Meet the Team

Taya Pocock — Director, Co-Creator & Project Lead
Taya Pocock is a Tucson-based media artist, documentary filmmaker, and nonprofit founder whose practice spans documentary film, virtual reality, and immersive experiential media. Her work centers on cultural memory, environmental storytelling, and human connection — using intimate narrative and immersive technology to build empathy across cultural and generational divides.
Her credits include virtual reality experiences produced for Amnesty International through Panomatics VR, the multimedia documentary Truth to Power for Rock the Vote (2016), and interactive media work for the Imaginary Foundation. She has been an invited panelist at SXSW on interactive media and cultural storytelling. She is also the founder of Humanity 360, a nonprofit that brings compassion-based education to Tucson Unified School District schools through documentary film and interactive media.
24 Squared Revisited is Taya's feature documentary debut. As Geoff Pocock's daughter and the primary custodian of the archival materials from the 1976 installation, she is the creative and logistical force behind the project — overseeing documentary direction, installation co-design, fundraising, permitting, and community engagement. Her method is inseparable from her intention: to document is to participate; to bear witness is to transform.

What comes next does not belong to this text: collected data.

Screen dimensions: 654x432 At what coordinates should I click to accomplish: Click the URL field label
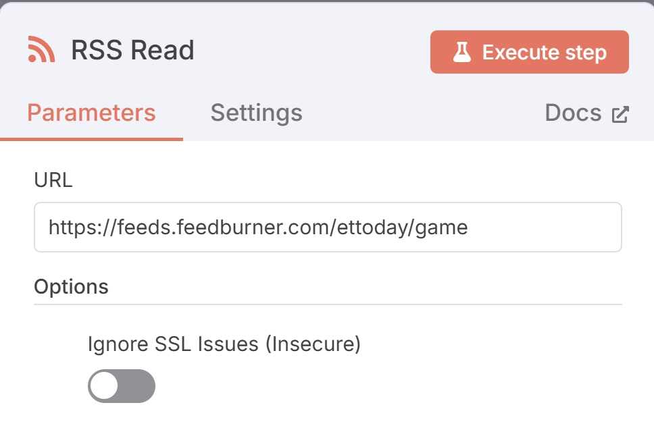coord(53,180)
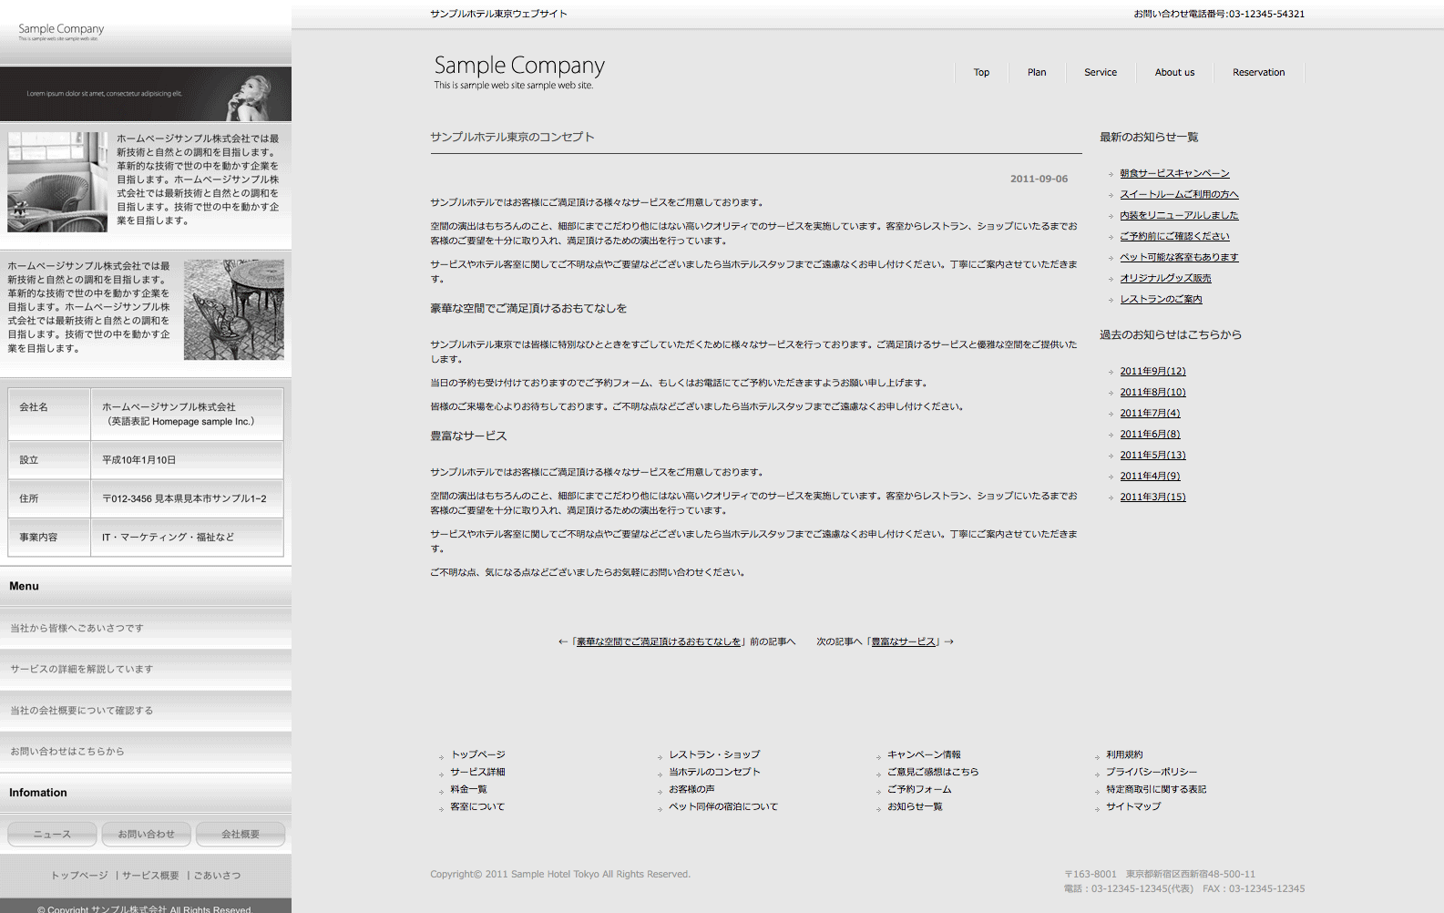Open the ペット可能な客室もあります news link
Viewport: 1444px width, 913px height.
point(1179,257)
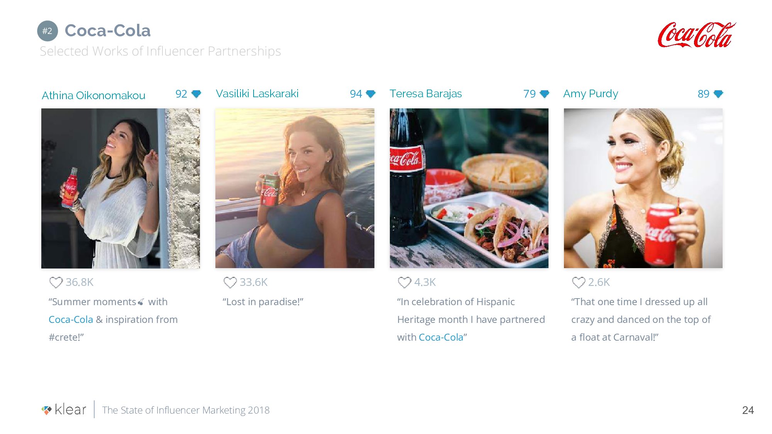The width and height of the screenshot is (772, 434).
Task: Open Athina Oikonomakou's name link
Action: [x=93, y=95]
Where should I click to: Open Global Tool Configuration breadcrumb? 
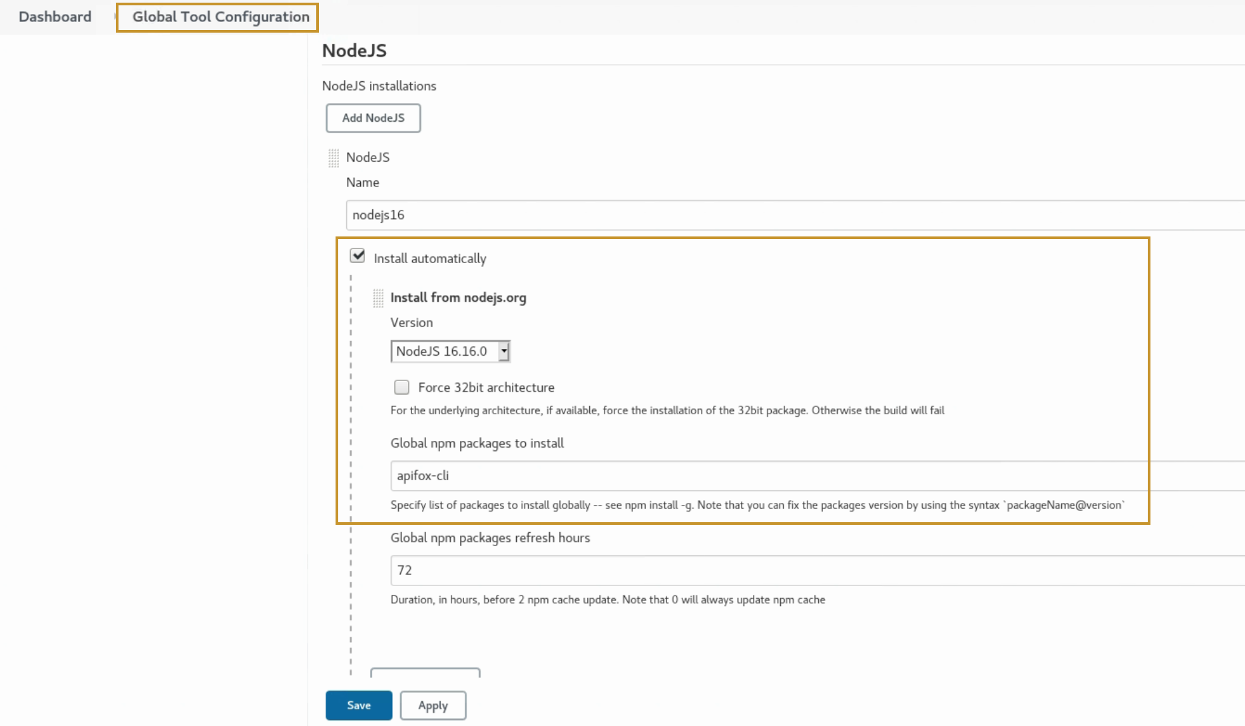pos(220,17)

Charity MacDonald — Co-Creator & Installation Artist
Charity MacDonald is a Navajo sculptor, installation artist, and filmmaker whose practice spans performance installation, documentary film, and multimedia work. Raised in Tuba City, Arizona on the Navajo reservation, she studied sculpture and installation art at the Rhode Island School of Design (RISD) and received a digital video production certification through the continuing education division of New York University. She is the youngest of the five children of former Navajo Nation Chairman Peter MacDonald.
Her career has taken her from New York City — where she worked across film, fashion, and the arts, including for NYC Opera, Prada USA, Ann Inc., and as a panelist on the New York State Council on the Arts — to international stages, including performance installations in Moscow featured in Interview Magazine and a panel address at a World Peace Conference in Hiroshima, Japan alongside Nobel Laureates and Prime Ministers. She is a Director Special Recognition award winner at the San Francisco Shorts Film Festival (2007).
In recent years, Charity has returned to the Navajo Nation, where she has worked with the office of Navajo Nation President Buu Nygren and continues to deepen her connection to her community, culture, and land. She is also a direct descendant of Navajo Code Talker Peter MacDonald, Sr.
Charity's role in 24 Squared Revisited is not consultancy — she is a full co-creator with equal creative authority over the land art installation. Her involvement transforms the project from a recreation into an act of genuine cross-cultural dialogue and shared artistic stewardship.

Geoff Pocock (1946–2019) — Original Artist
British Sculptor, Land Art Pioneer, and Visionary of Geometric Abstraction
Geoff Pocock was a British-born artist whose bold and contemplative work explored the intersections of geometry, color, and spiritual resonance. A graduate of the School of Visual Arts in New York City in the 1970s, Pocock was deeply shaped by the rise of the Environmental and Land Art movements. His monumental 1976 installation 12 Renditions of 24 Squared, created in the iconic landscape of Monument Valley with formal permission from Navajo Nation Chairman Peter MacDonald, reflected a profound engagement with nature, minimalism, and the passage of time.
Pocock's artistic practice spanned painting, sculpture, experimental theater, and literature. He was known for his distinctive Geometrics — multi-layered, freehand compositions employing optical patterning, subtle tonal contrasts, and spiritual symbolism, drawing equally from modernist abstraction and Eastern philosophy. Throughout his career, he exhibited in the U.S. and Europe, collaborated with avant-garde performance groups, and published poetry and prose.
His work was largely unseen during his lifetime. 24 Squared Revisited is, in part, a daughter's act of bringing her father's most ambitious work into the world — and a testament to the enduring power of a single creative act made in solitude, in a vast and ancient landscape, witnessed by almost no one.